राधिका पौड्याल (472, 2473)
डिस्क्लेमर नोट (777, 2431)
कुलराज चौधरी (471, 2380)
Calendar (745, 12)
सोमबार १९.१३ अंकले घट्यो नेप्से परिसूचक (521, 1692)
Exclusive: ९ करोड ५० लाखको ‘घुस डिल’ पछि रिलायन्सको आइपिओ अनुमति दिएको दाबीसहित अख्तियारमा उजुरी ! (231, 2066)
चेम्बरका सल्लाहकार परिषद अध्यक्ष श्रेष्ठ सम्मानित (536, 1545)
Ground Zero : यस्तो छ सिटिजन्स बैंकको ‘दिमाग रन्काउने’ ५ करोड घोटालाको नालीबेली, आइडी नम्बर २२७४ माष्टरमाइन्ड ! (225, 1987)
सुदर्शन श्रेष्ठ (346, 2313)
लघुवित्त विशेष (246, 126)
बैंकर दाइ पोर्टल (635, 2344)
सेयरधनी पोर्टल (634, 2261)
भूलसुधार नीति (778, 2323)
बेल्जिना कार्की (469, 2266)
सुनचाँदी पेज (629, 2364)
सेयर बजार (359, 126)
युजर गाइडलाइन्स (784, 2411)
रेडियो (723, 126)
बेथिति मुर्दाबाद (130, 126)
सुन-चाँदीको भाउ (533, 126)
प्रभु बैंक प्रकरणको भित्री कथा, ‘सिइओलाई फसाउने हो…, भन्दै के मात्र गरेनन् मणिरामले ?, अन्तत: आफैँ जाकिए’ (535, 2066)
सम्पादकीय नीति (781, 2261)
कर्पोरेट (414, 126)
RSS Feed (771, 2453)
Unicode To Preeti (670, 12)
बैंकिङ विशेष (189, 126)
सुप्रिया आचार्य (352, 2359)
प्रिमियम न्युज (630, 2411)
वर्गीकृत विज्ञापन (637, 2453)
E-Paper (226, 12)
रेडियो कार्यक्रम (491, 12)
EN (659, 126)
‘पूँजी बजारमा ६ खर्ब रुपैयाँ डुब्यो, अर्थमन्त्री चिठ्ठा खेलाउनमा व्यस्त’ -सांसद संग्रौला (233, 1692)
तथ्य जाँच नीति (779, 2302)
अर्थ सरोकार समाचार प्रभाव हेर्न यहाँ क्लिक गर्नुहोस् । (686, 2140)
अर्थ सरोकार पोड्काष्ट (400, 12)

■ **WHAT TO WORK ON**
Both end lines included, restate word for word the lines above from the line with "Ground Zero : यस्तो" to the line with "सुन-चाँदीको भाउ (533, 126)", and nothing else.

■ **FINISHED TASK**
Ground Zero : यस्तो छ सिटिजन्स बैंकको ‘दिमाग रन्काउने’ ५ करोड घोटालाको नालीबेली, आइडी नम्बर २२७४ माष्टरमाइन्ड ! (225, 1987)
सुदर्शन श्रेष्ठ (346, 2313)
लघुवित्त विशेष (246, 126)
बैंकर दाइ पोर्टल (635, 2344)
सेयरधनी पोर्टल (634, 2261)
भूलसुधार नीति (778, 2323)
बेल्जिना कार्की (469, 2266)
सुनचाँदी पेज (629, 2364)
सेयर बजार (359, 126)
युजर गाइडलाइन्स (784, 2411)
रेडियो (723, 126)
बेथिति मुर्दाबाद (130, 126)
सुन-चाँदीको भाउ (533, 126)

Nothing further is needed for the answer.